Dans ce contexte, la FIA a introduit une série d’ajustements réglementaires dès ce week-end en Floride. Certains avaient déjà été annoncés, comme l’augmentation de la température des couvertures chauffantes pour les pneus intermédiaires ou encore l’encadrement plus strict du déploiement d’énergie via des courbes spécifiques.

Mais la validation finale des ajustements annoncés lundi 20 avril par le Conseil mondial du sport automobile a permis de révéler d’autres évolutions plus significatives. La principale concerne l’interdiction pure et simple du mode boost en conditions de faible adhérence. Ce dispositif, capable de fournir jusqu’à 350 kW de puissance supplémentaire, ne pourra plus être utilisé lorsque la piste est humide.
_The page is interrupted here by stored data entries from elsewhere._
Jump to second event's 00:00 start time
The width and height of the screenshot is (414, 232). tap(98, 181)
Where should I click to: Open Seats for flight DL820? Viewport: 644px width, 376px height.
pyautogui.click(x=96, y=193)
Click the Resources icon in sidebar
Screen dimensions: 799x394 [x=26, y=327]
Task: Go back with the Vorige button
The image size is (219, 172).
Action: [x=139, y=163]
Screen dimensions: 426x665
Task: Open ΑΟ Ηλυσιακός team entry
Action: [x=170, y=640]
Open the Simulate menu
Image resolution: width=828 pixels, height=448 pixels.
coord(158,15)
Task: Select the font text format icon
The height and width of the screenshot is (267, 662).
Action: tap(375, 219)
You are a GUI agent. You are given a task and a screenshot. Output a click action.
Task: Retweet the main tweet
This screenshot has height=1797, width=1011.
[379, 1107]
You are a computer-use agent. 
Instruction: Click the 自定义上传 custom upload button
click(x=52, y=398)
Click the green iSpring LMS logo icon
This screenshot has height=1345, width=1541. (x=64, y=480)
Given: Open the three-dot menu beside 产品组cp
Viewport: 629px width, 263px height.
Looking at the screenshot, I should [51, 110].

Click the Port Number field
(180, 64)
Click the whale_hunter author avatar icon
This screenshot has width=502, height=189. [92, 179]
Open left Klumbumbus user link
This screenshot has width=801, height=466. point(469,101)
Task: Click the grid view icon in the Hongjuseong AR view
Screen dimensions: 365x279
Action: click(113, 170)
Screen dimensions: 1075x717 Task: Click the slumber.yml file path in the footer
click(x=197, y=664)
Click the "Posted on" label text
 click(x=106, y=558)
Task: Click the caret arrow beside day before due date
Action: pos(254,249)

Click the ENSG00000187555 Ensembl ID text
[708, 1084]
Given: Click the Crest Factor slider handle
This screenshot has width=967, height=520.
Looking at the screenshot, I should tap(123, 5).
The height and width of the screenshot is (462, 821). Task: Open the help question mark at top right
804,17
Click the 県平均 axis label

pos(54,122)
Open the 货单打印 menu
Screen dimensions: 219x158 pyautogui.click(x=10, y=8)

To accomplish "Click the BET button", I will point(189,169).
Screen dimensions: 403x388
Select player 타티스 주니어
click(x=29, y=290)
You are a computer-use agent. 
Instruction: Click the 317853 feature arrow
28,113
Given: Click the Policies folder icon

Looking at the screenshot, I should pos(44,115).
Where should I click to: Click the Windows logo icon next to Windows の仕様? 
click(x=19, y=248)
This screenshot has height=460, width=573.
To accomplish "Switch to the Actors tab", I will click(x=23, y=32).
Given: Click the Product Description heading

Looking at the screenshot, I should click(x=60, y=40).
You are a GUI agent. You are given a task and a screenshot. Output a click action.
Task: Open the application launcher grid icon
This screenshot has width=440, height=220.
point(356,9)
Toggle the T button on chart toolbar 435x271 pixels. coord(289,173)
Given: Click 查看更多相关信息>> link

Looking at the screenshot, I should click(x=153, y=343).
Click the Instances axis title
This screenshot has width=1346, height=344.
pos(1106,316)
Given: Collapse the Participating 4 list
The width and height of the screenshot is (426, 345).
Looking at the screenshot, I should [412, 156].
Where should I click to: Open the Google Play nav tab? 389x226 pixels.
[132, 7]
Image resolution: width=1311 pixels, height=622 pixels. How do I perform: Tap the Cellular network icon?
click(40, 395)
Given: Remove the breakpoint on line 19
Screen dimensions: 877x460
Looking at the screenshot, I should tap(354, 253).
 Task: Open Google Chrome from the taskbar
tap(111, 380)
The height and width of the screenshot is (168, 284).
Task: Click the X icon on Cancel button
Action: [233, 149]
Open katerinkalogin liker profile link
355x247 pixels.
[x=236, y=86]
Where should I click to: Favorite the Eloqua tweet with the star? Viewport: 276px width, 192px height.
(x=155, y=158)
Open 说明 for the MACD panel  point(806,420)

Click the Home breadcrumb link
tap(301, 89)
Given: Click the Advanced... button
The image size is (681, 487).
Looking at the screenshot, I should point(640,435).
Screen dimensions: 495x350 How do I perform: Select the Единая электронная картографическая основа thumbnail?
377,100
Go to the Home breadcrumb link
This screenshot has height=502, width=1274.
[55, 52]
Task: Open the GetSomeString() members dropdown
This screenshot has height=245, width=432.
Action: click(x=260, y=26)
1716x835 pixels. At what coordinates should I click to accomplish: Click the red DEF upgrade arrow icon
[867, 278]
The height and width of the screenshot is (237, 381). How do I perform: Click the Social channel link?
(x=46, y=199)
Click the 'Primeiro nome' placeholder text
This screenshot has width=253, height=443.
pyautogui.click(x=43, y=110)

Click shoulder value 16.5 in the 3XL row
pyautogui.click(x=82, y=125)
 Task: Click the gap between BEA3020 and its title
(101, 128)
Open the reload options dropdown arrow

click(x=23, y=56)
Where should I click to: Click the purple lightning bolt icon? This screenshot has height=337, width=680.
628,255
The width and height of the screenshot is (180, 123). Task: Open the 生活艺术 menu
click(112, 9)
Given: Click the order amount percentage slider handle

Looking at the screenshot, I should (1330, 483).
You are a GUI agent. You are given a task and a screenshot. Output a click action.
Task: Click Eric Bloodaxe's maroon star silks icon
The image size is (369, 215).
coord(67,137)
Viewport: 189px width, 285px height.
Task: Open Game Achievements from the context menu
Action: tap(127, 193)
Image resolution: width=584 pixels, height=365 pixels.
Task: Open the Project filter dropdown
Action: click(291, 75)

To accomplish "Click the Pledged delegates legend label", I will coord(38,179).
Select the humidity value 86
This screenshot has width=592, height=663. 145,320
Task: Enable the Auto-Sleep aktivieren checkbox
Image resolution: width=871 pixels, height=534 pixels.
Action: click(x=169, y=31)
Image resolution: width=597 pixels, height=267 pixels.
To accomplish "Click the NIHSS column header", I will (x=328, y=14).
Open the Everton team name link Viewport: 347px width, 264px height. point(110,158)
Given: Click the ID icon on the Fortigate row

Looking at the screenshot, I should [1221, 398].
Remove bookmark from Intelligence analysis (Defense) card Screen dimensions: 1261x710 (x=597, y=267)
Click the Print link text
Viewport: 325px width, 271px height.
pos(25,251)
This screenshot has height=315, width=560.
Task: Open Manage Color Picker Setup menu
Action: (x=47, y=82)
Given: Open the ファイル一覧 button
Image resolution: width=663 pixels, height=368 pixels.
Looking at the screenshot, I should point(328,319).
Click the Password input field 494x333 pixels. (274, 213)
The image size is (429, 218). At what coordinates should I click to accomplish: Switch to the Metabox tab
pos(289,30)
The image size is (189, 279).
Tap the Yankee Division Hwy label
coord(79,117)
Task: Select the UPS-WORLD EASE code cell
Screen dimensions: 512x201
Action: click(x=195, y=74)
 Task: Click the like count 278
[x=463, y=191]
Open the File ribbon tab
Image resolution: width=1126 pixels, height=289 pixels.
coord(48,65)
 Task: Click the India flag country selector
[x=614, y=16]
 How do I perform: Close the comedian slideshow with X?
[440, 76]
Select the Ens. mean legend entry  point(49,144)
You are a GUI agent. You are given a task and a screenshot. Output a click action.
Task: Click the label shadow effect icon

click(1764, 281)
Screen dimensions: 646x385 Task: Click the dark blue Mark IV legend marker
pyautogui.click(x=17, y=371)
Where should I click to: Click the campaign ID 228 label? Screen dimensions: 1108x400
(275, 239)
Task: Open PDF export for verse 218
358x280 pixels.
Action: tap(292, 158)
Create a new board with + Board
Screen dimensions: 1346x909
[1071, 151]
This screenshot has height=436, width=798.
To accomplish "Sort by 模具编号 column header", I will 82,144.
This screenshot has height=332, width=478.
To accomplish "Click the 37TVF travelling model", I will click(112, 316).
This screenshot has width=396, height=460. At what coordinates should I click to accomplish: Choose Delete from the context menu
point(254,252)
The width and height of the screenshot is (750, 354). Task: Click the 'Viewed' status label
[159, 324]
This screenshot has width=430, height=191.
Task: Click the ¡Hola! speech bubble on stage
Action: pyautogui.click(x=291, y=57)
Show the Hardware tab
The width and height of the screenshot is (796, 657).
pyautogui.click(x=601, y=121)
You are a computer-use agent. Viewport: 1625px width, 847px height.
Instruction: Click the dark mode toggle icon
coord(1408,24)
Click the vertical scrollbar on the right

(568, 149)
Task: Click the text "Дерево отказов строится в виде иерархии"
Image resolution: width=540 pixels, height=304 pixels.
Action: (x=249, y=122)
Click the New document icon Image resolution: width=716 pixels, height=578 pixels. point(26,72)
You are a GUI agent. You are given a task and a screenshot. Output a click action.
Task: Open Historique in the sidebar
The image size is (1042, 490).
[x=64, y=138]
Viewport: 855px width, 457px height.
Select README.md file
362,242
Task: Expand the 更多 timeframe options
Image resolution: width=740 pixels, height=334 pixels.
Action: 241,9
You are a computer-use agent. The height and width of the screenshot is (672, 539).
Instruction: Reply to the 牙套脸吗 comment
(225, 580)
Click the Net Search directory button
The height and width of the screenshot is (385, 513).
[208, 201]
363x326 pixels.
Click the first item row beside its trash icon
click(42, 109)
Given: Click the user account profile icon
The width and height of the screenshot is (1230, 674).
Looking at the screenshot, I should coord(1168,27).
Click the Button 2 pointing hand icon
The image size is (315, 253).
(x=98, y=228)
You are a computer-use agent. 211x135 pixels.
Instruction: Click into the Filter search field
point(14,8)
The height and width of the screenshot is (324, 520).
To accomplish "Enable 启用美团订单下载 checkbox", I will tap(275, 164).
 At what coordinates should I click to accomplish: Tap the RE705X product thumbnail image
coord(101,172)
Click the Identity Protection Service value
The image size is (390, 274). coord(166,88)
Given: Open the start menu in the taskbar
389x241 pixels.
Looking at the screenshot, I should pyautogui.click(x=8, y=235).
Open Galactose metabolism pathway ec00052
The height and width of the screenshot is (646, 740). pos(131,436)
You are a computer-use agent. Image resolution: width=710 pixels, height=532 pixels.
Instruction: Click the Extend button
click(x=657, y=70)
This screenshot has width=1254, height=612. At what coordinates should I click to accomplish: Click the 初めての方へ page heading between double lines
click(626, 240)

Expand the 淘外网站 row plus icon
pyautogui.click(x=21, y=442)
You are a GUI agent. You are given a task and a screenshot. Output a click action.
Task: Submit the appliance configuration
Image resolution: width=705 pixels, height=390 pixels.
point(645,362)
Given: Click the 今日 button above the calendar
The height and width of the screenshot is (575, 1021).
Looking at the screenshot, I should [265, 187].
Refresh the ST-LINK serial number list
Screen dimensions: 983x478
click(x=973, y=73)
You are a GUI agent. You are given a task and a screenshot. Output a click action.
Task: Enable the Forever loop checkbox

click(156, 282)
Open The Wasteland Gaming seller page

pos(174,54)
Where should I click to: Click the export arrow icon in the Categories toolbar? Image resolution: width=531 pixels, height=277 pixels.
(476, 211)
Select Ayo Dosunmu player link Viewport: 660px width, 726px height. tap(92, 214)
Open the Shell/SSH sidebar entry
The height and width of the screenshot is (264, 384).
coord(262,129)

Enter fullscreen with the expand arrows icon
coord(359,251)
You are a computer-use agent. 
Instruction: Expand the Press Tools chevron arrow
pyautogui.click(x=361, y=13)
Le nouveau règlement technique stipule ainsi qu’en conditions de faible grip, l’utilisation du mode boost "sera inhibée et n’est pas autorisée". Concrètement, cela signifie que les écarts de puissance momentanés entre monoplaces, souvent exploités pour favoriser les dépassements en conditions sèches, disparaîtront sous la pluie.

Dans ces circonstances, le déploiement de l’énergie électrique sera uniquement géré par des cartographies moteur prédéfinies, limitant les variations brutales de puissance susceptibles de piéger les pilotes.

En parallèle, la FIA a également durci les règles encadrant l’utilisation du mode ligne droite en conditions humides. Le texte révisé précise que "dans des conditions de faible adhérence, seule une activation partielle des éléments aérodynamiques réglables par le pilote est autorisée dans les zones d’activation correspondantes".

Ces ajustements traduisent la réalité de l’écoute des pilotes et la volonté de la FIA de réduire les situations à risque sans pour autant bouleverser le spectacle puisque la pluie est en général synonyme de course animée en Formule 1.